ACAT Combining p-Values From Different Prediction Models

As mentioned before, because the p-values obtained from coxlmm with diverse prediction models are highly dependent (Figure 4B), we effectively apply ACAT to combine the five p-values and generate an overall significance for each gene (Figure 3 and Table 2). Nine associated genes are additionally discovered (Figure 4C), including CRYZL1, ZNF605, ZNF266, SNAI1, OSTC, FAM73A, COL6A1, GIPC1, and DCTPP1. We found 87.0% (=20/23; except SPR, YJEFN3, and DCTPP1) directions of gene effect consistent across the five genetic prediction models (Table 2). In addition, for these genes it seems that the association signals are mostly driven by LASSO and ENET (Table 2). This observation might imply that there may be only a few of methylations implicated in regulating the expression levels of these genes. As a result, sparse prediction models (i.e., LASSO and ENET) lead to higher power in subsequent association analysis due to better accuracy (Zeng et al., 2021).

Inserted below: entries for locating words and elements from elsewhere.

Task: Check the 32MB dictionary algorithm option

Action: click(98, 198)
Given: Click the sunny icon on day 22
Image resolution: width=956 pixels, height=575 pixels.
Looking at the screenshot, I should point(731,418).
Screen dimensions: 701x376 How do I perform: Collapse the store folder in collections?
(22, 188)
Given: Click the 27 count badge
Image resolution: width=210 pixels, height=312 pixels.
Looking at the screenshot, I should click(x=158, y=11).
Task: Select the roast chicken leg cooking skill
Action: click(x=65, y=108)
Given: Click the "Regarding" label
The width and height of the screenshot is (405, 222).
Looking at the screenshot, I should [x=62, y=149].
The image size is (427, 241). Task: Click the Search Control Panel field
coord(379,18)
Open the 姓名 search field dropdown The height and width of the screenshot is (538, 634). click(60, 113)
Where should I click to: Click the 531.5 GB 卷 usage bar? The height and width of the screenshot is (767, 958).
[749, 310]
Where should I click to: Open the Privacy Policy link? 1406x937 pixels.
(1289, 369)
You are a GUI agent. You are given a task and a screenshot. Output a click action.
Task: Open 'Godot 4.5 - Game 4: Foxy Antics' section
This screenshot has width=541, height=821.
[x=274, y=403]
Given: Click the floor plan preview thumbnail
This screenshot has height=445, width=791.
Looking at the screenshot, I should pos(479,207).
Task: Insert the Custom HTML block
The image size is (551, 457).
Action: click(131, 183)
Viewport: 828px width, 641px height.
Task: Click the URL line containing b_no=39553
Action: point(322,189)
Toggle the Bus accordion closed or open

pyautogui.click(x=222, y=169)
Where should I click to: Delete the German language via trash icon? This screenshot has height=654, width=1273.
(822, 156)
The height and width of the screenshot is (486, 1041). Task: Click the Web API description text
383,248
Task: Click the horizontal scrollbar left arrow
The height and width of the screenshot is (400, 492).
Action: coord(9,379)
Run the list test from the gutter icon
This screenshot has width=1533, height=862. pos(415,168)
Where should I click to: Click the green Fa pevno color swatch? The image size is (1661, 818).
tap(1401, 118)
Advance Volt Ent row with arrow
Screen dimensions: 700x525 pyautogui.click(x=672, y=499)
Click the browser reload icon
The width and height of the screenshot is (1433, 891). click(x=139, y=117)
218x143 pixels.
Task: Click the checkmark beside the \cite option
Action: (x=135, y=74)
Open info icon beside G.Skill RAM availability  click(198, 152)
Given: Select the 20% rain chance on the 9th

Among these genes, five (i.e., SNAI1, COL6A1, GIPC1, DCTPP1, and FAM73A) were identified in prior work and SYDE1 locates within the 1-Mb generic region of GIPC1 (Chen et al., 2013a, 2016; Shi et al., 2013; Miura et al., 2014; Leo et al., 2017; Takeuchi et al., 2019; Masuda et al., 2020). Specifically, it is shown that SNAI1, along with ZEB1, regulated the epithelial–mesenchymal transition and was then involved in the metastasis of cervical cancer (Chen et al., 2013b). The upregulated COL6A1 expression in the tissues of cervical cancer was related to poor clinical prognosis and treated as an important biomarker of cervical cancer progression (Hou et al., 2016). The downregulation of GIPC1 in cervical cancer with HPV-18 infection can lead to the resistance to cytostatic transforming growth factor β signaling through TGFβR3 destabilization (Katoh, 2013).

In addition, DCTPP1 was found to be differentially expressed in normal and cancerous tissues and it was significantly accumulated in the nucleus of cervical carcinoma, implying the important role of DCTPP1 under malignant pathology (Zhang et al., 2013). Family with sequence similarity 73, member A (FAM73A) is the downregulated gene of DNA from exfoliated cervical cells in terms of the HPV-16 variant analysis (Green, 2019; Meng et al., 2020). CRYZL1 contains a reduced nicotinamide adenine dinucleotide (phosphate) (NAD(P)H) binding site which is involved in cellular metabolism, while cervical lesions are associated with cellular metabolic abnormalities (Wang et al., 2020). It is previously found that the members of the ZNF family interact with nucleic acids, proteins, and small molecules and are involved in a variety of crucial molecular processes in cervical tumor cells at replication, transcriptional, and translational levels. Thus, ZNF605 and ZNF266 may be potentially targetable (Das et al., 2016; The Cancer Genome Atlas Research Network, 2017; Li et al., 2018). OSTC can regulate gamma-secretase (Wilson et al., 2011) while this secretase affects the ability of HPV pseudo-viruses infection in both human HaCat cells and mouse cells (Huang et al., 2010).

In summary, compared with the tests via individual prediction methods, it is demonstrated that ACAT greatly improves statistical power by combining dependent tests and thus identifies more potential prognosis-associated genes for the survival risk of cervical cancer. Totally, 23 genes are discovered to be related to the survival risk of cervical cancer, among which 14 genes are likely newly novel genes (i.e., YJEFN3, SPATA5L1, IMMP1L, C5orf55, PPIP5K2, ZNF330, CRYZL1, PPM1A, ESCO2, ZNF605, ZNF225, ZNF266, FICD, and OSTC).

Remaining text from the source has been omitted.